Requêtes pour la table SecurityEvent
Événements de sécurité les ID d’événement les plus courants
Cette requête affiche une liste décroissante de la quantité d’événements ingérés par EventId pour l’audit de sécurité.
SecurityEvent
| where EventSourceName == "Microsoft-Windows-Security-Auditing"
| summarize EventCount = count() by EventID
| sort by EventCount desc
Membres ajoutés aux groupes de sécurité
Qui a été ajouté au groupe avec sécurité au cours de la dernière journée ?
// To create an alert for this query, click '+ New alert rule'
SecurityEvent
| where EventID in (4728, 4732, 4756) // these event IDs indicate a member was added to a security-enabled group
| summarize count() by SubjectAccount, Computer, _ResourceId
// This query requires the Security solution
Utilisations d’un mot de passe en texte clair
Répertoriez tous les comptes qui se sont connectés à l’aide d’un mot de passe en texte clair au cours du dernier jour.
// To create an alert for this query, click '+ New alert rule'
SecurityEvent
| where EventID == 4624 // event ID 4624: "an account was successfully logged on",
| where LogonType == 8 // logon type 8: "NetworkCleartext"
| summarize count() by TargetAccount, Computer, _ResourceId // count the reported security events for each account
// This query requires the Security solution
Échecs de connexion Windows
Recherchez les rapports de comptes Windows qui n’ont pas pu se connecter.
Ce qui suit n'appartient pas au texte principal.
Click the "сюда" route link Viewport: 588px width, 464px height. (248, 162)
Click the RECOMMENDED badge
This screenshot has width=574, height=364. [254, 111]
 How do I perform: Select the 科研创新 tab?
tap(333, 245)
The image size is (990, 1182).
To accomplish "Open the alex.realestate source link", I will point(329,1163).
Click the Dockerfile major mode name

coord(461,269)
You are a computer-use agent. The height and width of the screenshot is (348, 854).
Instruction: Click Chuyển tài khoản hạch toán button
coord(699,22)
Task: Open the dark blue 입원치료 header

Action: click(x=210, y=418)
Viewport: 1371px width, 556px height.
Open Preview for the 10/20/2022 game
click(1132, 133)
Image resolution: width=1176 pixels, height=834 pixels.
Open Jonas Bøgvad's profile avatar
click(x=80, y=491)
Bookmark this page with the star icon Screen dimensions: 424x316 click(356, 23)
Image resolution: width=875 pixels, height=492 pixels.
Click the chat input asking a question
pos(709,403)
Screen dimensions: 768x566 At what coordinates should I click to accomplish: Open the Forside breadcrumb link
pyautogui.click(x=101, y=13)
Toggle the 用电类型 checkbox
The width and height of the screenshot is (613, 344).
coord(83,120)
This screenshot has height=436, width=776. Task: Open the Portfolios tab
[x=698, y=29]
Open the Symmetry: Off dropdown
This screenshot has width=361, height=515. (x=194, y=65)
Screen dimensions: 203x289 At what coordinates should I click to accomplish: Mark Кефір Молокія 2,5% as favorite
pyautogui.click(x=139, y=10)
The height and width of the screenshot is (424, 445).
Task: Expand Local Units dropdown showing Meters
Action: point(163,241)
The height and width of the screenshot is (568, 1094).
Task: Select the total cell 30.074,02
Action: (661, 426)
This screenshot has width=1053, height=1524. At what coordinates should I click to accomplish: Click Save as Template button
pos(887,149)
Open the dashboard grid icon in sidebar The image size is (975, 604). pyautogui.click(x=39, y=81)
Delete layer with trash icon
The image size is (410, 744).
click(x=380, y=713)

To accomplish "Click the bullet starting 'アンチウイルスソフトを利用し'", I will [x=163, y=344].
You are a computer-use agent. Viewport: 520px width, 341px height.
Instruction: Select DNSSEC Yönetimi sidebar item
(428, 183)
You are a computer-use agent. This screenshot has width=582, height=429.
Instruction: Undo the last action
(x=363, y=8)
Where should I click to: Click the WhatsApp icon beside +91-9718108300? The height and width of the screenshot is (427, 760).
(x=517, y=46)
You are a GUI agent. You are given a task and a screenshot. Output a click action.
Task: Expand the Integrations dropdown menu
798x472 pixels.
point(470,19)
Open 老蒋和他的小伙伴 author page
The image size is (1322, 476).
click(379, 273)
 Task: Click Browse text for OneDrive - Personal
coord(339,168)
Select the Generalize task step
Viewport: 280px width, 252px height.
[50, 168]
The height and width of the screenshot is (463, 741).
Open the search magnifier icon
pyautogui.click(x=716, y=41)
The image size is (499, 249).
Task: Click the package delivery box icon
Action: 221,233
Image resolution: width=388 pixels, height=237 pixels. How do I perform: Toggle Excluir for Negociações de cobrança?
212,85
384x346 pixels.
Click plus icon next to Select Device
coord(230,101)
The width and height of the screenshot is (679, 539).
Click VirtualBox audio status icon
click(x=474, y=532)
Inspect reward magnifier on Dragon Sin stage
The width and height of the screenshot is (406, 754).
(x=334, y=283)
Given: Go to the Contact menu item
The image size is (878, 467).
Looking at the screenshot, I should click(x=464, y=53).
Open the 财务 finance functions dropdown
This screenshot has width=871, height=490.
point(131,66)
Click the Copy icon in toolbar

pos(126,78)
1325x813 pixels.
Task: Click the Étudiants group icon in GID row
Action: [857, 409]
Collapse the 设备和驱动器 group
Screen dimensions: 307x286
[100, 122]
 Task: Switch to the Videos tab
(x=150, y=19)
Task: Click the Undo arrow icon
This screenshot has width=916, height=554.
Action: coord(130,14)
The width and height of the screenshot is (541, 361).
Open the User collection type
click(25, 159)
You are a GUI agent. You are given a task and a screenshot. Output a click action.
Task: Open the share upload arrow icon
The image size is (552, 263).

// To create an alert for this query, click '+ New alert rule'
SecurityEvent
| where EventID == 4625
| summarize count() by TargetAccount, Computer, _ResourceId // count the reported security events for each account
// This query requires the Security solution
Toutes les activités de sécurité
Activités de sécurité triées par heure (les plus récentes en premier).
SecurityEvent
| project TimeGenerated, Account, Activity, Computer
| sort by TimeGenerated desc
Activités de sécurité sur l’appareil
Activités de sécurité sur un appareil spécifique triées par heure (la plus récente en premier).
SecurityEvent
//| where Computer == "COMPUTER01.contoso.com" // Replace with a specific computer name
| project TimeGenerated, Account, Activity, Computer
| sort by TimeGenerated desc
Activités de sécurité pour Administration
Activités de sécurité sur un appareil spécifique pour l’administrateur triées par heure (la plus récente en premier).
SecurityEvent
//| where Computer == "COMPUTER01.contoso.com" // Replace with a specific computer name
| where TargetUserName == "Administrator"
| project TimeGenerated, Account, Activity, Computer
| sort by TimeGenerated desc
Activité de connexion par appareil
Compte les activités d’ouverture de session par appareil.
SecurityEvent
| where EventID == 4624
| summarize LogonCount = count() by Computer
Appareils avec plus de 10 ouvertures de session
Compte les activités d’ouverture de session par appareil avec plus de 10 ouvertures de session.
SecurityEvent
| where EventID == 4624
| summarize LogonCount = count() by Computer
| where LogonCount > 10
Anti-programme malveillant terminé par les comptes
Comptes ayant pris fin Microsoft Antimalware.
SecurityEvent
| where EventID == 4689
| where Process has "MsMpEng.exe" or ParentProcessName has "MsMpEng.exe"
| summarize TerminationCount = count() by Account
Appareils avec arrêt anti-programme malveillant
Appareils qui se sont arrêtés Microsoft Antimalware.
SecurityEvent
| where EventID == 4689
| where Process has "MsMpEng.exe" or ParentProcessName has "MsMpEng.exe"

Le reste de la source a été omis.